(PASSAGE SHOWN):

*** Block opens ***

WASHINGTON – Congress gave final approval Thursday to a $3 trillion spending plan that proposes modest increases for domestic programs such as education, energy and veterans benefits – and marks the first time in eight years that lawmakers have managed to adopt a budget in an election year.
Democrats hailed the feat as “a demonstration of our ability to govern effectively,” in the words of House Majority Leader Steny Hoyer, D-Md. Republicans acknowledged the accomplishment, which eluded Congresses under their control in 2006, 2004 and 2002, as well as in 1998. But they blasted Democrats for raising spending on government agencies to historic levels and for failing to slow the rampant growth of Social Security, Medicaid and Medicare, potentially adding trillions to the national debt.
The spending plan squeaked through the House on a vote of 214 to 210, as 14 Democrats voted with a united GOP in opposition. Earlier this week, the Senate gave its approval to the nonbinding resolution, which does not go to the president for his signature but sets targets for a dozen annual appropriations bills.
Because Bush has vowed to veto appropriations bills that exceed his spending requests, Democrats are considering delaying passage of most of the bills until a new president takes office in January.
Under the budget framework adopted Thursday, congressional leaders would increase spending in the fiscal year that begins Oct. 1 by about $21 billion over Bush’s request, with total spending on government agencies expected to top $1 trillion for the first time. The extra funds would go to education and renewable energy programs, as well as transportation infrastructure. Military veterans would get about $3.3 billion more than Bush requested, with much of the money targeted for health care.
Democrats project a deficit of $340 billion next year, with deficits diminishing thereafter until the government produces a $22 billion surplus in 2012. But, as with Bush’s five-year plan to balance the budget, congressional leaders are counting on some unlikely circumstances to lift the government out of the red.

*** Block closes ***

(LIST OF TASKS):
a: Answer these questions using facts stated in the budget article, and mark each answer (i), (ii) or (iii) to match:
(i) What was the vote in the House on the spending plan?
(ii) About how much more than Bush requested would military veterans get?
(iii) What deficit do Democrats project for next year?
b: Pick up the budget article after its final sentence and keep writing it.

(Stored items)
*** Block opens ***

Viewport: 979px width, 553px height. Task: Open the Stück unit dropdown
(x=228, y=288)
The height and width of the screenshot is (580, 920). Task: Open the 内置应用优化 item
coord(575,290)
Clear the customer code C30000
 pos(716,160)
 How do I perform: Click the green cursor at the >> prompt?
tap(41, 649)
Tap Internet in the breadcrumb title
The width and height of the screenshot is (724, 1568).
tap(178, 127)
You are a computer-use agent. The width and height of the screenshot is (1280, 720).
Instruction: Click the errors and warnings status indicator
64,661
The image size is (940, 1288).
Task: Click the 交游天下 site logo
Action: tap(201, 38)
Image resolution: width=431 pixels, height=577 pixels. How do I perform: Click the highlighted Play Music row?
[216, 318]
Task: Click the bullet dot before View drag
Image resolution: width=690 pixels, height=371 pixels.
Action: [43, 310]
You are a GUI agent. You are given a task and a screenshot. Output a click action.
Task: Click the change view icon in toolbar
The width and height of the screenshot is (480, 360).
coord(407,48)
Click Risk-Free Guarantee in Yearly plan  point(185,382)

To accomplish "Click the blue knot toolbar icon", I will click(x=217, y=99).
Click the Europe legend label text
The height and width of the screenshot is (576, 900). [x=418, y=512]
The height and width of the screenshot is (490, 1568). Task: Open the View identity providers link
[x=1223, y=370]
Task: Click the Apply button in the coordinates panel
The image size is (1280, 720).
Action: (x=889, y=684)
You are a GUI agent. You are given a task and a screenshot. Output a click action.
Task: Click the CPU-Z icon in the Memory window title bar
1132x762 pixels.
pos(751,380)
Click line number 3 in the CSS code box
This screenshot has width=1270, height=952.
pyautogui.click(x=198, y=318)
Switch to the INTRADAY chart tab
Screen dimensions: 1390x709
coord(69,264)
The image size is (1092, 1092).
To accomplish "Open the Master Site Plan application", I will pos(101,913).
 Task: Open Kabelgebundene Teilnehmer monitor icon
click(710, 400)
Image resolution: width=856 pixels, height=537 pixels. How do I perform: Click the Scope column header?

*** Block closes ***

(EXERCISE RESPONSES):
a:
(i) 214 to 210
(ii) About $3.3 billion
(iii) $340 billion

b:
For example, the budget includes $70 billion next year for the wars in Iraq and Afghanistan and nothing thereafter, an unrealistic scenario even if a Democrat wins the White House and moves quickly to pull troops out of Iraq.
Spending. Calls for $3.1 trillion in total government outlays, including $1.1 trillion for defense and domestic programs funded through appropriations bills and $70 billion for the wars in Iraq and Afghanistan. Benefit programs such as Medicare and Social Security, as well as interest payments on the national debt, account for most of the rest.
Taxes. Endorses a one-year “patch” of the alternative minimum tax so more than 20 million taxpayers don’t get hit with tax increases averaging $2,000 a year. Calls for renewing several tax cuts expiring at the end of 2010, including the $1,000 per child tax credit, marriage penalty relief, estate tax cuts and the 10 percent tax bracket. Tax cuts on income tax rates, capital gains and dividend income would expire.
Deficits. Projects deficits of $394 billion in 2008, $340 billion in 2009, $210 billion in 2010 and $73 billion in 2011, and surpluses of $22 billion in 2012 and $10 billion in 2013.